Scientific classification
- Kingdom: Animalia
- Phylum: Arthropoda
- Clade: Pancrustacea
- Class: Malacostraca
- Order: Isopoda
- Suborder: Oniscidea
- Parvorder: Orthogonopoda
- Section: Crinocheta Legrand, 1946

= Crinocheta =

Type of isopods

Crinocheta is a clade of woodlice that includes the majority of described land-dwelling isopods (Oniscidea). Crinocheta is regarded as monophyletic and the sister group of the clade Synocheta. Some researchers refer to the group of the clades Crinocheta, Synocheta, and Microcheta as Orthogonopoda.

== Description ==
The plesiomorphic form of Crinocheta has two transverse lines present on the cephalothorax (linea frontalis or the linea supraantennalis), a "marginal line" that can be found on the vertex of the head (linea marginalis) and is a "runner" morphotype. Some families have lost the linea frontalis and/or the linea supraantennalis but all members have retained the linea marginalis.

Crinocheta have a large number of ommatidia compared to other Oniscidae clades. Some reports claim up to 200 ommatidia can be present in some genera but many dispute this claim and maximum of 80. The majority of species have no more than 30 ommatidia.

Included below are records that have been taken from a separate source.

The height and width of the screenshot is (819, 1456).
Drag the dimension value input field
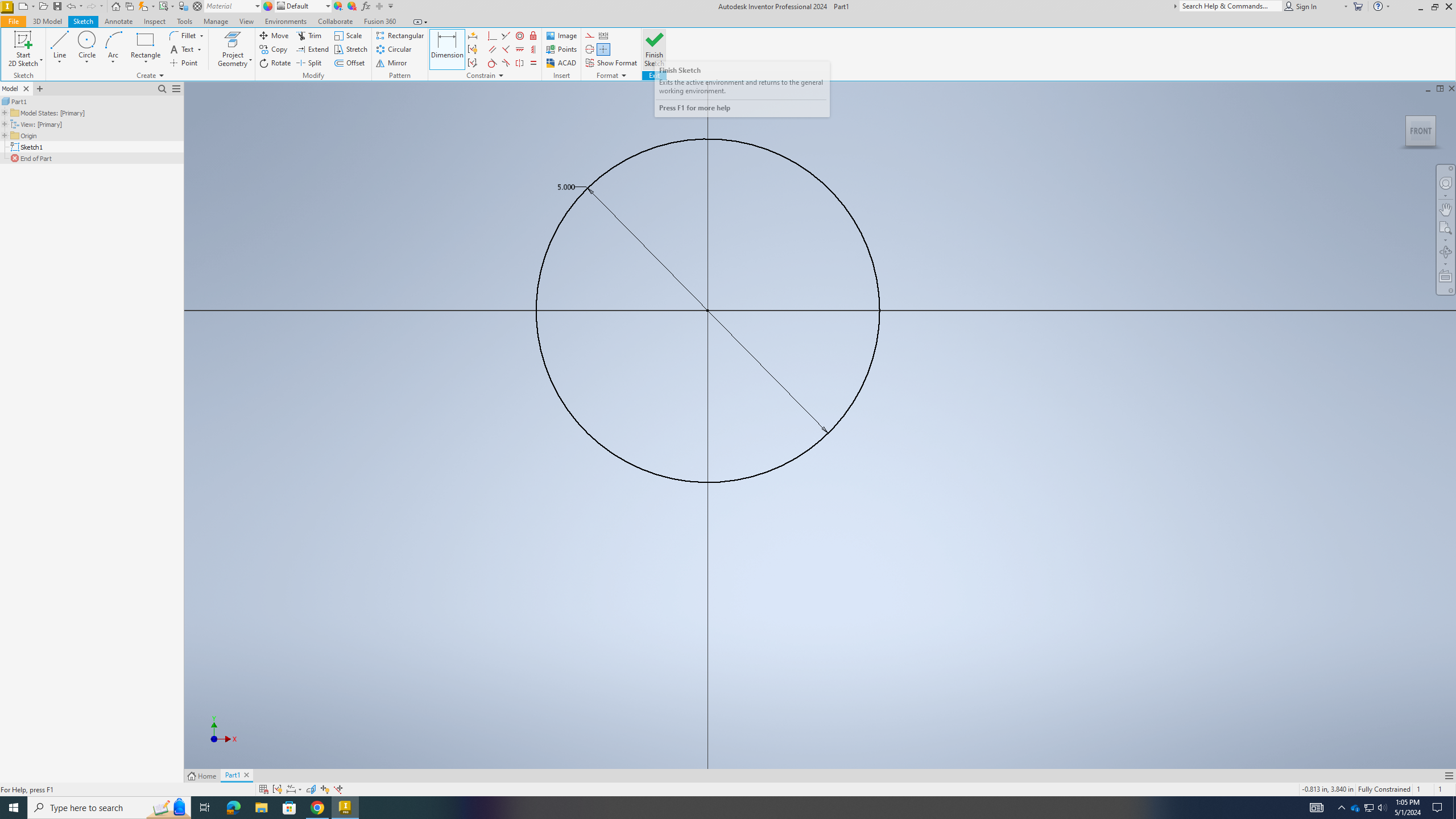click(x=565, y=187)
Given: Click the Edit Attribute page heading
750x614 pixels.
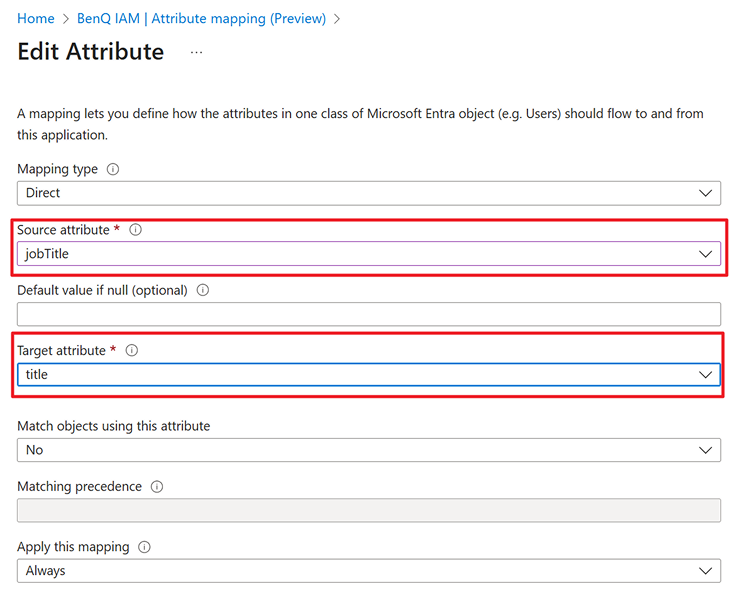Looking at the screenshot, I should [91, 52].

The second antennae of this clade appear to be made of only five articles because the basal-most article is fused with the head capsule. The distal end of these antennae also bare a tuft that acts as a sensory organ.

In almost all Crinocheta the legs of the first thoracic segment have a distal end with a brush for cleaning the antennae.

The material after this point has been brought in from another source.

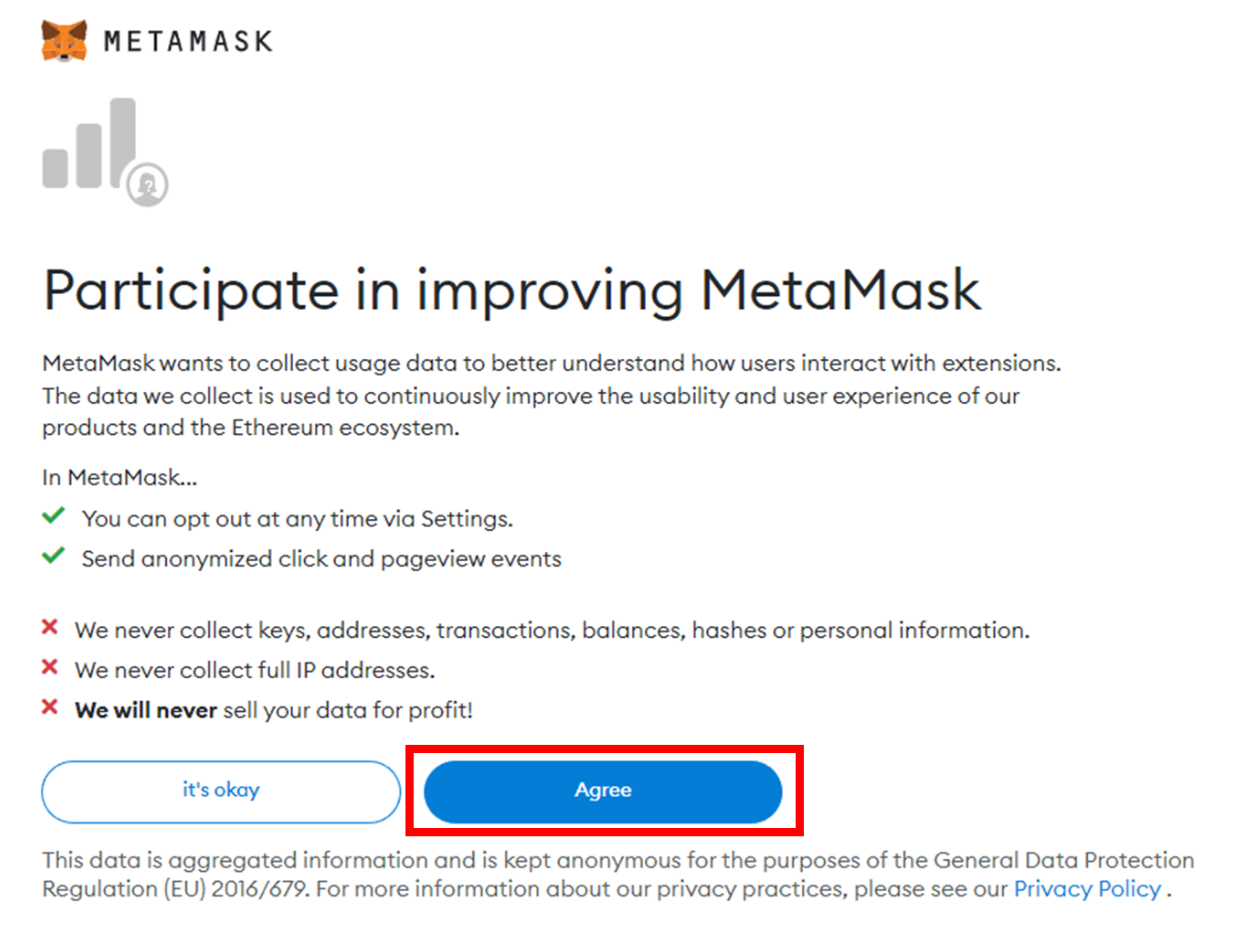Click "We never collect full IP addresses" text
Image resolution: width=1255 pixels, height=931 pixels.
point(254,670)
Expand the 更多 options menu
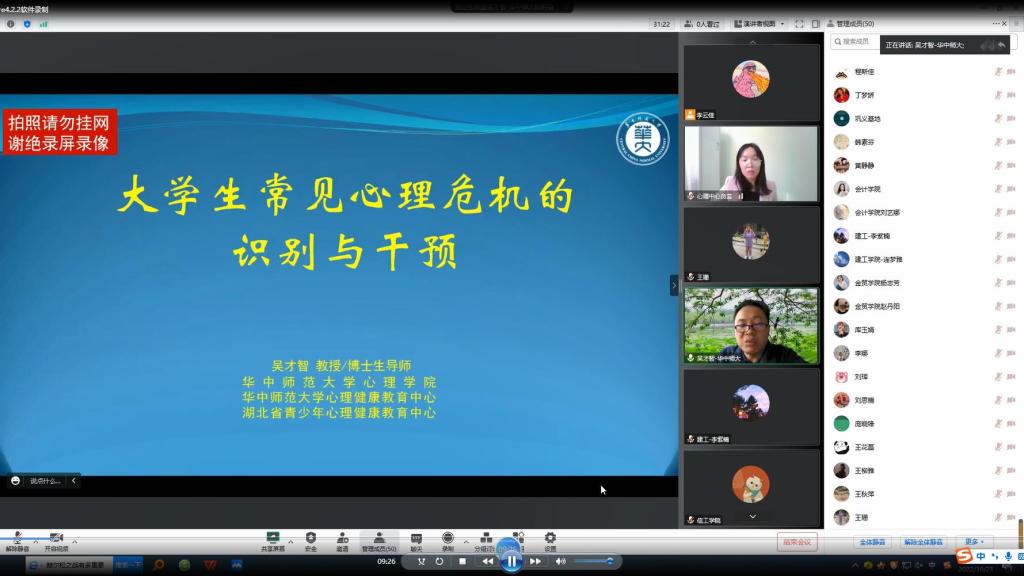 click(975, 542)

Many Crinocheta can conglobate but not all.

== Etymology ==
This clade was first introduced by Jean-Jacques Legrand in 1946. The origin of the name Crinocheta is not certain but it may refer to the forked penes present in this group.

== Families ==
There are currently 31 families that are considered part of this clade.

- Agnaridae Schmidt, 2003
- Alloniscidae Schmidt, 2003
- Armadillidae Brandt in Brandt & Ratzeburg, 1831
- Armadillidiidae Brandt, 1833
- Balloniscidae Vandel, 1963
- Bathytropidae Vandel, 1952
- Berytoniscidae Vandel, 1955
- Bisilvestriidae Verhoeff, 1938
- Cylisticidae Verhoeff, 1949
- Delatorreiidae Verhoeff, 1938
- Detonidae Budde-Lund, 1904
- Dubioniscidae Schultz, 1995
- Eubelidae Budde-Lund, 1899
- Halophilosciidae Verhoeff, 1908
- Hekelidae Ferrara, 1977
- Olibrinidae Budde-Lund, 1912 *
- Oniscidae Latreille, 1802
- Paraplatyarthridae Javidkar & King, 2015
- Philosciidae Kinahan, 1857
- Platyarthridae Verhoeff, 1949
- Porcellionidae Brandt in Brandt & Ratzeburg, 1831
- Pudeoniscidae Lemos de Castro, 1973
- Rhyscotidae Budde-Lund, 1904
- Scleropactidae Verhoeff, 1938
- Scyphacidae Dana, 1853
- Spelaeoniscidae Vandel, 1948
- Stenoniscidae Budde-Lund, 1904
- Tendosphaeridae Verhoeff, 1930
- Thrakosphaeridae Giurginca in Giurginca, Mîrleneanu & Baba, 2025
- Trachelipodidae Strouhal, 1953
- These families' places in this clade have been occasionally disputed.